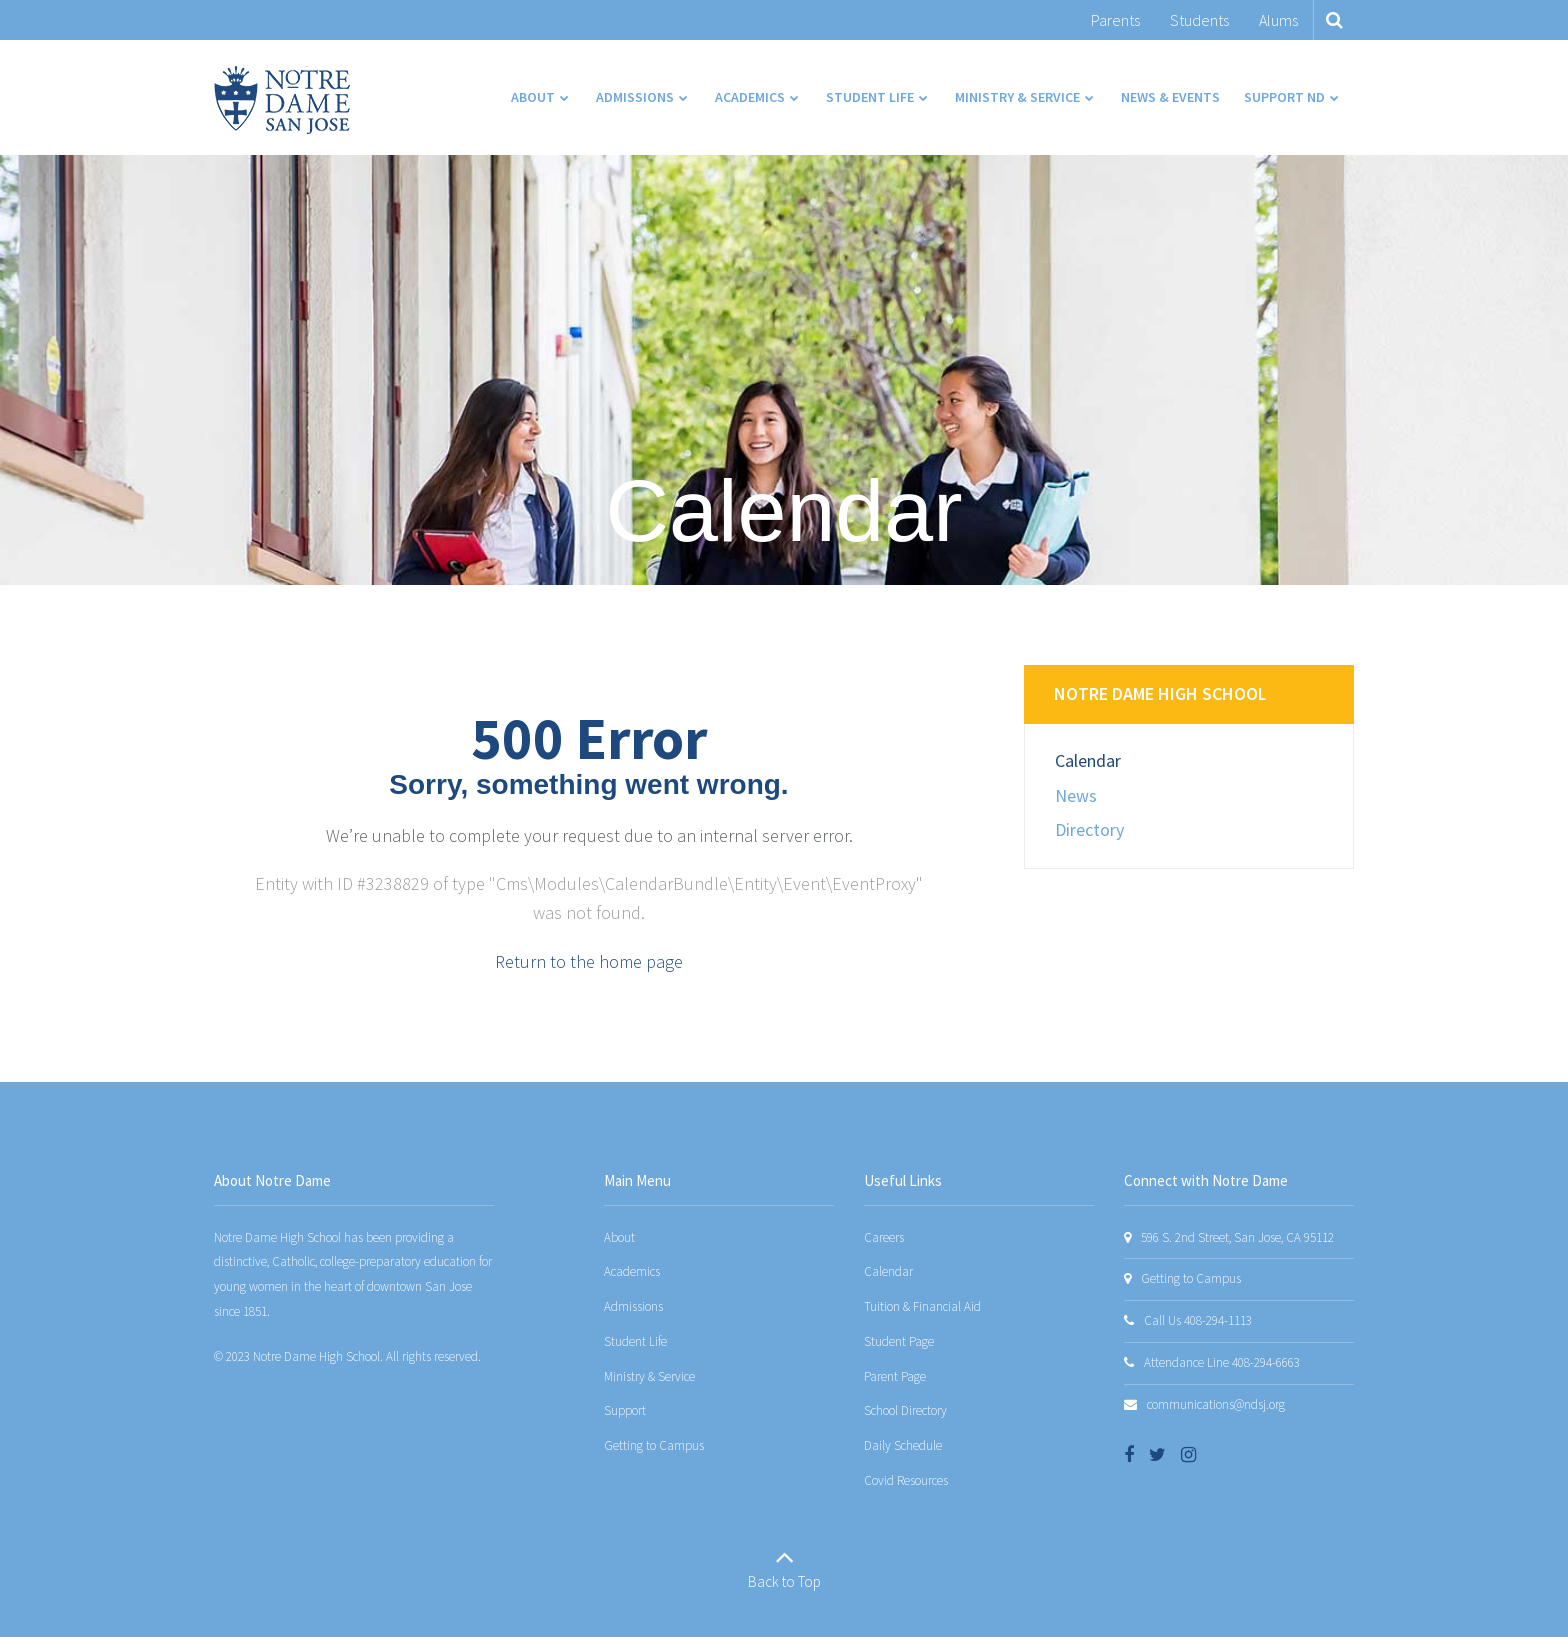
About (619, 1237)
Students (1199, 20)
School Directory (905, 1410)
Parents (1115, 20)
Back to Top (784, 1581)
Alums (1278, 20)
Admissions (633, 1306)
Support (625, 1410)
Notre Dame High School (1160, 693)
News (1076, 795)
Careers (884, 1237)
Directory (1089, 829)
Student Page (899, 1341)
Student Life (635, 1341)
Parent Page (895, 1376)
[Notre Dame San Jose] (282, 100)
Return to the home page (589, 961)
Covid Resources (906, 1480)
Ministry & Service (649, 1376)
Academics (632, 1271)
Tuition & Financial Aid (922, 1306)
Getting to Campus (654, 1445)
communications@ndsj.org (1216, 1404)
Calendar (1088, 760)
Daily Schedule (903, 1445)
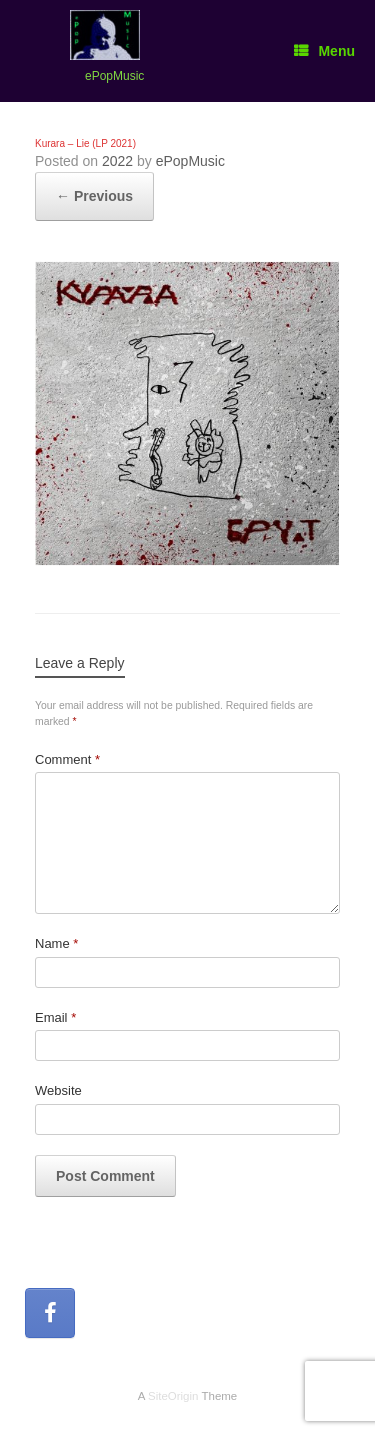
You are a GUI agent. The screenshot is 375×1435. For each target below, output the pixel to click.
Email (55, 1017)
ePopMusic (190, 161)
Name (56, 943)
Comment (67, 759)
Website (58, 1090)
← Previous (94, 196)
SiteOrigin (173, 1396)
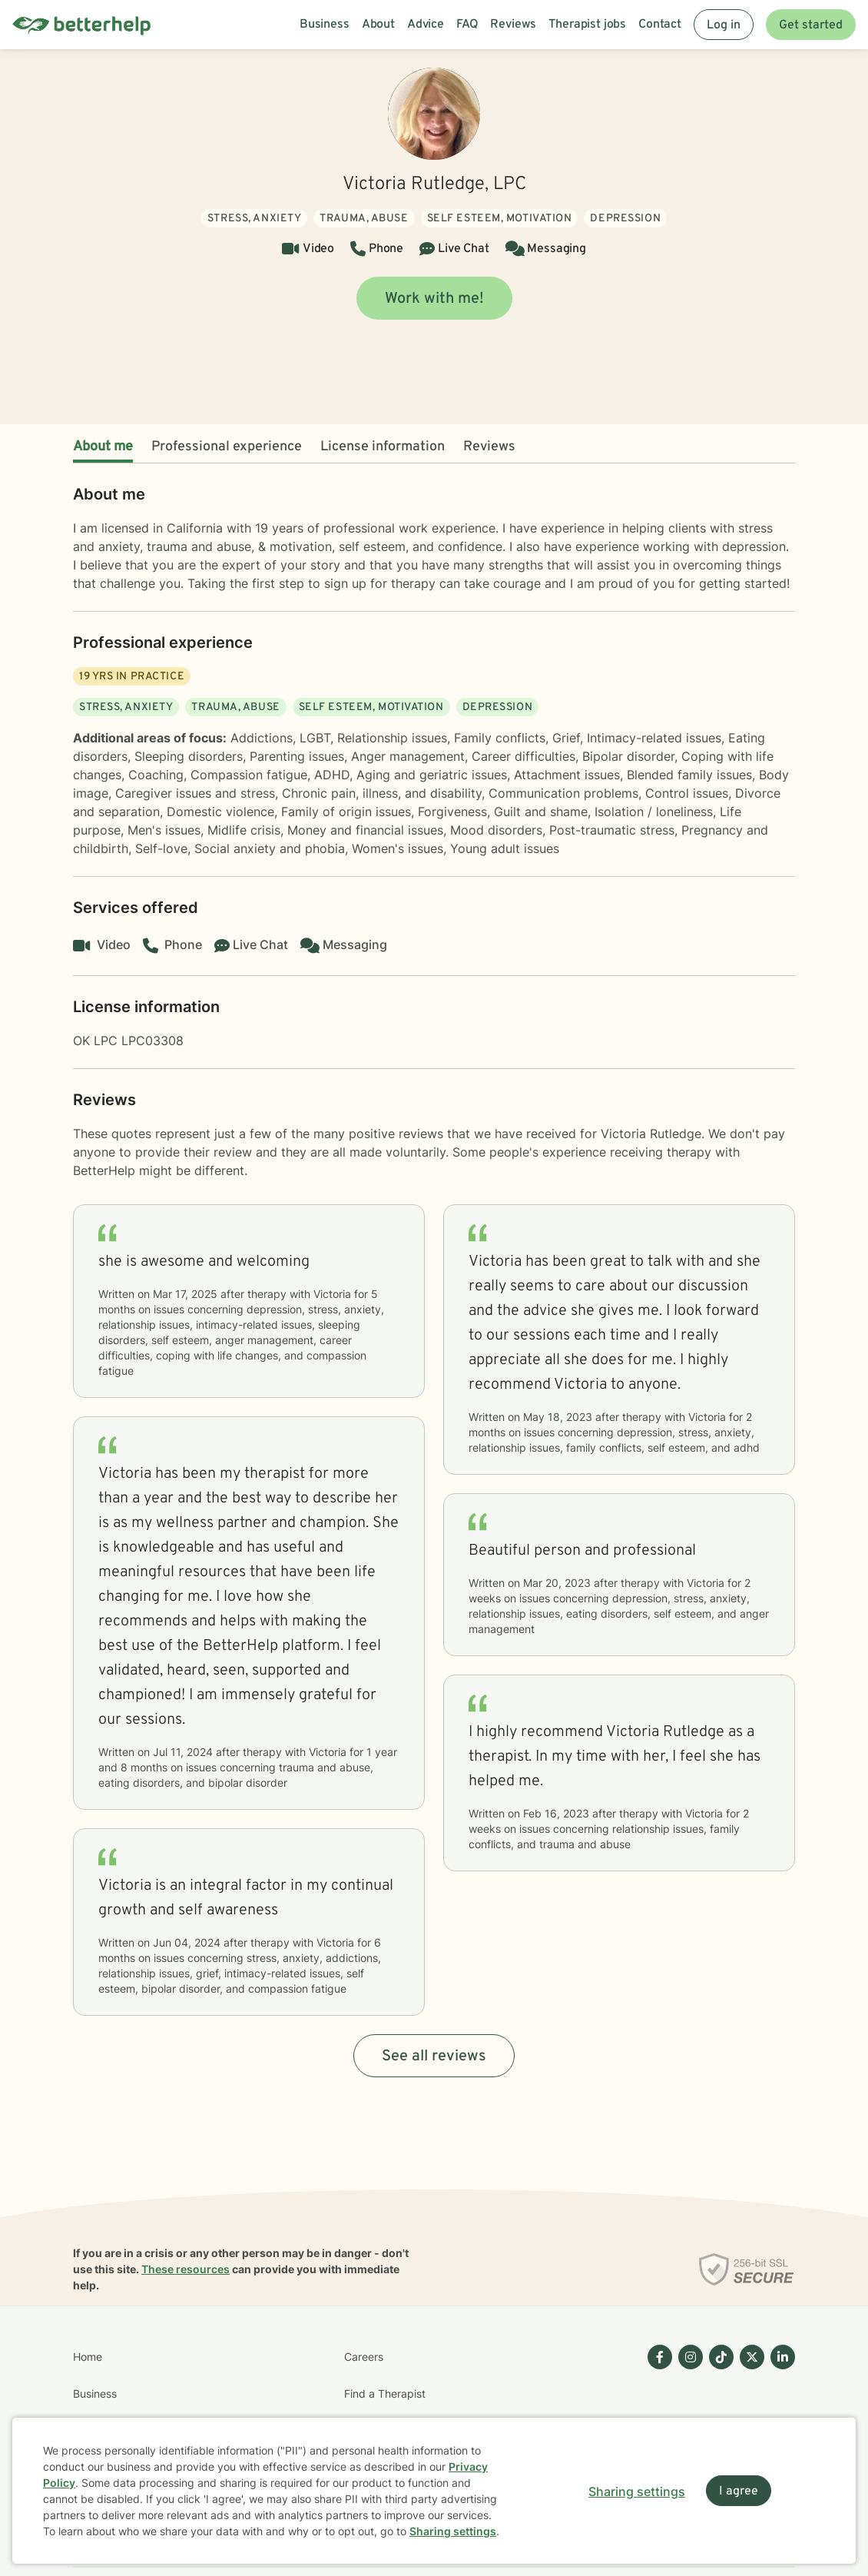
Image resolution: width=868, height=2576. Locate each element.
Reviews (489, 447)
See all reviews (434, 2056)
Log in (723, 25)
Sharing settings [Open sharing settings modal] (636, 2491)
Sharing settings (452, 2531)
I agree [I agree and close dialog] (738, 2491)
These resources (185, 2269)
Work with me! (434, 299)
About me (103, 447)
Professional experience (226, 447)
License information (382, 447)
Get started (811, 25)
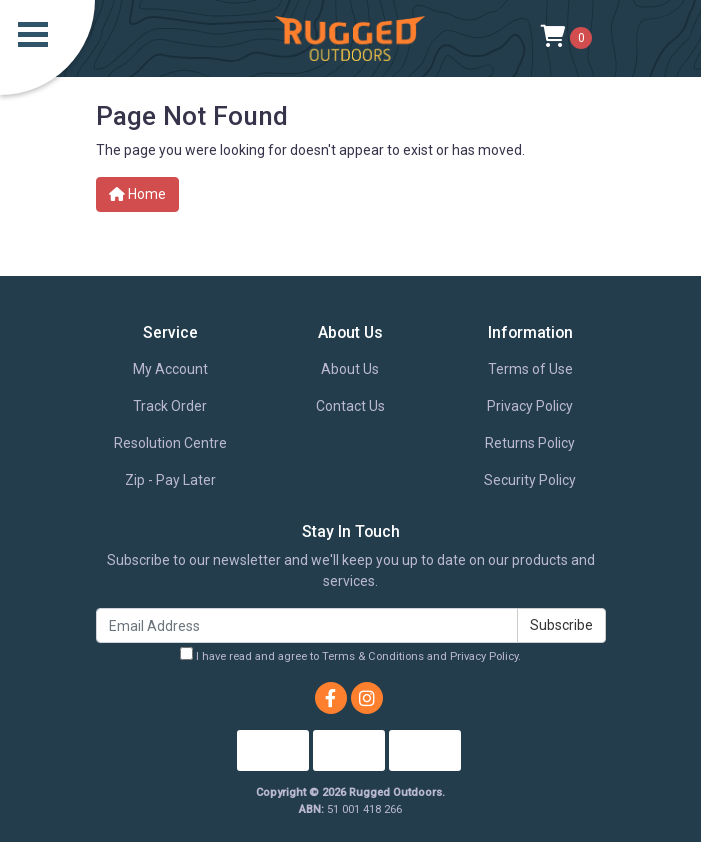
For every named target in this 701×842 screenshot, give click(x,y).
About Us (350, 369)
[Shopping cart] (566, 38)
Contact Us (350, 406)
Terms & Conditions (373, 656)
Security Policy (530, 480)
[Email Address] (307, 625)
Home (137, 194)
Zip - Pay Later (170, 480)
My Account (170, 369)
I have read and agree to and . (350, 655)
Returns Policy (530, 443)
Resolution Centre (170, 443)
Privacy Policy (530, 406)
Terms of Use (530, 369)
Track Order (170, 406)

-------------------------

> [Task instructions]: Convert every line of the records above into a Markdown table with the columns "No." and "Line", numbering the rows and skipping blank lines. Leave the pictures out.

> [Output]:
| No. | Line |
|---|---|
| 1 | About (619, 1237) |
| 2 | Students (1199, 20) |
| 3 | School Directory (905, 1410) |
| 4 | Parents (1115, 20) |
| 5 | Back to Top (784, 1581) |
| 6 | Alums (1278, 20) |
| 7 | Admissions (633, 1306) |
| 8 | Support (625, 1410) |
| 9 | Notre Dame High School (1160, 693) |
| 10 | News (1076, 795) |
| 11 | Careers (884, 1237) |
| 12 | Directory (1089, 829) |
| 13 | Student Page (899, 1341) |
| 14 | Student Life (635, 1341) |
| 15 | Parent Page (895, 1376) |
| 16 | [Notre Dame San Jose] (282, 100) |
| 17 | Return to the home page (589, 961) |
| 18 | Covid Resources (906, 1480) |
| 19 | Ministry & Service (649, 1376) |
| 20 | Academics (632, 1271) |
| 21 | Tuition & Financial Aid (922, 1306) |
| 22 | Getting to Campus (654, 1445) |
| 23 | communications@ndsj.org (1216, 1404) |
| 24 | Calendar (1088, 760) |
| 25 | Daily Schedule (903, 1445) |
| 26 | You are a GUI agent. The screenshot is 375×1435. For each target below, output the pixel to click. |
| 27 | Email (55, 1017) |
| 28 | ePopMusic (190, 161) |
| 29 | Name (56, 943) |
| 30 | Comment (67, 759) |
| 31 | Website (58, 1090) |
| 32 | ← Previous (94, 196) |
| 33 | SiteOrigin (173, 1396) |
| 34 | Image resolution: width=868, height=2576. Locate each element. |
| 35 | Reviews (489, 447) |
| 36 | See all reviews (434, 2056) |
| 37 | Log in (723, 25) |
| 38 | Sharing settings [Open sharing settings modal] (636, 2491) |
| 39 | Sharing settings (452, 2531) |
| 40 | I agree [I agree and close dialog] (738, 2491) |
| 41 | These resources (185, 2269) |
| 42 | Work with me! (434, 299) |
| 43 | About me (103, 447) |
| 44 | Professional experience (226, 447) |
| 45 | License information (382, 447) |
| 46 | Get started (811, 25) |
| 47 | For every named target in this 701×842 screenshot, give click(x,y). |
| 48 | About Us (350, 369) |
| 49 | [Shopping cart] (566, 38) |
| 50 | Contact Us (350, 406) |
| 51 | Terms & Conditions (373, 656) |
| 52 | Security Policy (530, 480) |
| 53 | [Email Address] (307, 625) |
| 54 | Home (137, 194) |
| 55 | Zip - Pay Later (170, 480) |
| 56 | My Account (170, 369) |
| 57 | I have read and agree to and . (350, 655) |
| 58 | Returns Policy (530, 443) |
| 59 | Resolution Centre (170, 443) |
| 60 | Privacy Policy (530, 406) |
| 61 | Terms of Use (530, 369) |
| 62 | Track Order (170, 406) |